They have a retrospective of these 3 pioneering artists of the downtown NY scene in the 1970s. very briefly Laurie is a performance artist interested in identity and society, Trisha is a physical artist performing in public spaces and Gordon was a anarchitech, interested in sculpture and design. Their interdisciplinary practises are exhibited together to present a radical movement.
New York City provided a powerful context for the work of Anderson, Brown and Matta-Clark. On the verge of bankruptcy in the 1970s, the disappearance of manufacturing and other major industries and the withdrawal of public services were turning the city into a centre of widespread unemployment and lawlessness. Artists responded by taking over derelict spaces to make and exhibit their work, by using the city itself as the medium or setting for their work, by creating opportunities to engage directly with the public out of doors and by building a vibrant arts community.
Here are some works that resounded with me…
The Headphone Table 1973
The piece activates when you imitate the image, by placing your elbows on the table and over your ears sound reverberates up your arms. a very sensual, intimate, and obscure artwork.

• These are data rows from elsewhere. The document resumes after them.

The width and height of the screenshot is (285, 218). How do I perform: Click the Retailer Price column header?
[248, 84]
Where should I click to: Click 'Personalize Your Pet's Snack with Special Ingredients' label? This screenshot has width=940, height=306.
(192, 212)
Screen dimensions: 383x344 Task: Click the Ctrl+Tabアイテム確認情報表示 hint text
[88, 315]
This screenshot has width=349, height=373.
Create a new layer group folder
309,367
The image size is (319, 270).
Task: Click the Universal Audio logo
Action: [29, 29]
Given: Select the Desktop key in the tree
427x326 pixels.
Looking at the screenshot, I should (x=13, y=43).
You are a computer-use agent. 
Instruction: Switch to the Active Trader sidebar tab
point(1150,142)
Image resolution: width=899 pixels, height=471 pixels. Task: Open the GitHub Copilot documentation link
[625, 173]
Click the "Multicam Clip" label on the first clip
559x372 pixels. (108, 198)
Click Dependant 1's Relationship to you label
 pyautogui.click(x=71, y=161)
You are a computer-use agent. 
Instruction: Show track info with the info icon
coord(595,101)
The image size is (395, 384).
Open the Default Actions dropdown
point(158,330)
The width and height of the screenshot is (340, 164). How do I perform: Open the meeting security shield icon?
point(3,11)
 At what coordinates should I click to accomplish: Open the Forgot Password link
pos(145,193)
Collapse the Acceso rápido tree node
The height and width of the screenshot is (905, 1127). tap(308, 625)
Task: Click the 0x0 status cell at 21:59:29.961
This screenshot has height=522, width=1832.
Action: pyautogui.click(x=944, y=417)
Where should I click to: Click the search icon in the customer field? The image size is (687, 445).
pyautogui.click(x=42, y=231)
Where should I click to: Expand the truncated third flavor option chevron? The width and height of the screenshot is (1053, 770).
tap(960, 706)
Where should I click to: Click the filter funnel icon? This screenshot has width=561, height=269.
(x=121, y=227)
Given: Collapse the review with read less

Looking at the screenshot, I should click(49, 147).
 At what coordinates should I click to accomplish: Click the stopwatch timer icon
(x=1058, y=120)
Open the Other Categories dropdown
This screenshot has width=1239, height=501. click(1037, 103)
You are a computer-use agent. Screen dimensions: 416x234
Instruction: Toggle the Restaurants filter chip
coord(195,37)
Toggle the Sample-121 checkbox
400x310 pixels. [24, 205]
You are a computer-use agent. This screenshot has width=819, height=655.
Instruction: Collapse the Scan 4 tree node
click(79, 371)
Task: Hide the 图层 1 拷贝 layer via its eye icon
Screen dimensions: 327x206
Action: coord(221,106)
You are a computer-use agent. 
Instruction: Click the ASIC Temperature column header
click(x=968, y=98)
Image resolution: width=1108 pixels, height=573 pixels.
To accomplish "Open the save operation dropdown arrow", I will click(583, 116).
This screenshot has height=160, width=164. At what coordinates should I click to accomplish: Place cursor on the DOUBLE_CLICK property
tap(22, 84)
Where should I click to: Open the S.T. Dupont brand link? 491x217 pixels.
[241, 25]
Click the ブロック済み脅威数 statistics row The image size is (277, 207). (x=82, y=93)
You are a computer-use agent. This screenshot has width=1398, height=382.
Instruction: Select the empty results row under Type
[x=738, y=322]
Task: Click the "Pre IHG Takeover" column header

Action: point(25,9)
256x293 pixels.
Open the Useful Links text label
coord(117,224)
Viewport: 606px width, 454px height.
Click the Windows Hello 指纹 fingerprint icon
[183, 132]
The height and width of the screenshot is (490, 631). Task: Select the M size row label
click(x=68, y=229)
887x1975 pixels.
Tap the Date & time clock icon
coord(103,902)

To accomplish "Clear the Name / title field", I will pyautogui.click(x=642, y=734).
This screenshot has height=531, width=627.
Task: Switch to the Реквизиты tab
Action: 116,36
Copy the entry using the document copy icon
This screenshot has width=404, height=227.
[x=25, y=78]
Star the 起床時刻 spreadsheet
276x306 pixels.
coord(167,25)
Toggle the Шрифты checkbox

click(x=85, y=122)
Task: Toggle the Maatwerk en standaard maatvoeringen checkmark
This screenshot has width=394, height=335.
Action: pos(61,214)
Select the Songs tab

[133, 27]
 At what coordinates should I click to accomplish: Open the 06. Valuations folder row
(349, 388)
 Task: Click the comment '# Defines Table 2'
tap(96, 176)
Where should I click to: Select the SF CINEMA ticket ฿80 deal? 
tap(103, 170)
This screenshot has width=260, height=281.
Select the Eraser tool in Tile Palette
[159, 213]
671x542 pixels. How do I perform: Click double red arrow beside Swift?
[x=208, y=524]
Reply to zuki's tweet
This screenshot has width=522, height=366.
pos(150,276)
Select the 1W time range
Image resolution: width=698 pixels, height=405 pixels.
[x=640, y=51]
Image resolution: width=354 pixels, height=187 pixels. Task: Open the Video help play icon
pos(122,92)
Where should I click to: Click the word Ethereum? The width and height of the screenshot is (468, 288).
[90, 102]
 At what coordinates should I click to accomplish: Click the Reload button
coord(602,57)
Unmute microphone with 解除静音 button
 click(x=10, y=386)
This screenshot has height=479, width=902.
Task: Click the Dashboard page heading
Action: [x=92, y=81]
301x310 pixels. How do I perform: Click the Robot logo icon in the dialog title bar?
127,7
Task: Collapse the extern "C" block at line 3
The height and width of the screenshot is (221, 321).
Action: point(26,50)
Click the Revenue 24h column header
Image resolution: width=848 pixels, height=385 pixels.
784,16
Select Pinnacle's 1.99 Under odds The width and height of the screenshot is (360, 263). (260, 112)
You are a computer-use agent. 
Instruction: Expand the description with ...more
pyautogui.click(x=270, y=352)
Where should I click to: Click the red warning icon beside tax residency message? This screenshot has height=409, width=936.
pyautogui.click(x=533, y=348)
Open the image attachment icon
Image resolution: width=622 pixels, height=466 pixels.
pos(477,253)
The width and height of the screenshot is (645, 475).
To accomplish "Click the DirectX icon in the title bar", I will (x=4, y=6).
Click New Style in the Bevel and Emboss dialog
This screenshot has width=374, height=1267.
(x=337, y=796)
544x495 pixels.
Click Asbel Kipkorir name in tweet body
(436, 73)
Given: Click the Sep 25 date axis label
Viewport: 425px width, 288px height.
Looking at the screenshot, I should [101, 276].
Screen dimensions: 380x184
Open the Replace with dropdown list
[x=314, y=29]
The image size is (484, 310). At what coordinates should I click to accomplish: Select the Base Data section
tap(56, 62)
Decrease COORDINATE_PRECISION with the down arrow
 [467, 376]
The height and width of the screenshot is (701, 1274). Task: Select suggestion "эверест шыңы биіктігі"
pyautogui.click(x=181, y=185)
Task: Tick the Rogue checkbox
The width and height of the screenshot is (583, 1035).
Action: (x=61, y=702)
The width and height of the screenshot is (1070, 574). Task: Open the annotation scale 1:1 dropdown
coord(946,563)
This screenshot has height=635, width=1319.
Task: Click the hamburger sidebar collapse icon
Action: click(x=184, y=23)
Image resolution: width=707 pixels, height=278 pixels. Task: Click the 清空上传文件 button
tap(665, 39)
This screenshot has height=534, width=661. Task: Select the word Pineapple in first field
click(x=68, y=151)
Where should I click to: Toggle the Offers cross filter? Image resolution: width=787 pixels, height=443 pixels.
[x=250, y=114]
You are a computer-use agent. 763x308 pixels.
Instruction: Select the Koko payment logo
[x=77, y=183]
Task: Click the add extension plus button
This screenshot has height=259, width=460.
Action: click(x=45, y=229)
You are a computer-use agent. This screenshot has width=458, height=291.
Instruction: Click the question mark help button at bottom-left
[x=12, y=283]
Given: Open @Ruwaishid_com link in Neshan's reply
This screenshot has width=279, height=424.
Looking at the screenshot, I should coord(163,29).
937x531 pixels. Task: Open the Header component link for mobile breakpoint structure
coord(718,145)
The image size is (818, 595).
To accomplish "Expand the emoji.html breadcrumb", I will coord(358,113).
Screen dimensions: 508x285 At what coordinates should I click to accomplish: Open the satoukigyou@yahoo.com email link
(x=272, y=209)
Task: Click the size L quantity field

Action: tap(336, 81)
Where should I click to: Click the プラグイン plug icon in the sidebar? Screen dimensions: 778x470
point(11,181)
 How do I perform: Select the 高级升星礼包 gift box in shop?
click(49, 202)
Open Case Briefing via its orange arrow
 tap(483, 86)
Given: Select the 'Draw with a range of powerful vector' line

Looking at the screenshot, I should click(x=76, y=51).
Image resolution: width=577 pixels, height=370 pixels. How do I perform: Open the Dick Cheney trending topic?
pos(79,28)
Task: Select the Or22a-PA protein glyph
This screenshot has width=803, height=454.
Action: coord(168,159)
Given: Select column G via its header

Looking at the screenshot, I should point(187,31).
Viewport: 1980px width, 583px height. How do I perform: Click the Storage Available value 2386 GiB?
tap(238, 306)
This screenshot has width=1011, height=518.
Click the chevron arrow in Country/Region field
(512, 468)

Fully Automated Nikon 1973
an Active response to misogynistic gestures Anderson pointed the camera and all the men who made passing sexual comments. Here the Camera is used like a gun. The men pictured strike a pose and deny responsibility for the comment.
The Electric Chair
A mechanical sound installation, a flickering tube light and a swivel chair.
Gordon Matta Clark
Gordon made intresting sculpturul peices around space and urban environment. He bought tiny remote peices of derelict land and documented them with photography. He was responsible for opening a local cafe for the local activist, artists and workers to converse. Guest chefs made special menus alongside a really unique range of food. It highlighted for me how food is a collaborative tool social art.
cotemporary dance physical movement artist. lots of spectacular walking up buildings like man on wire.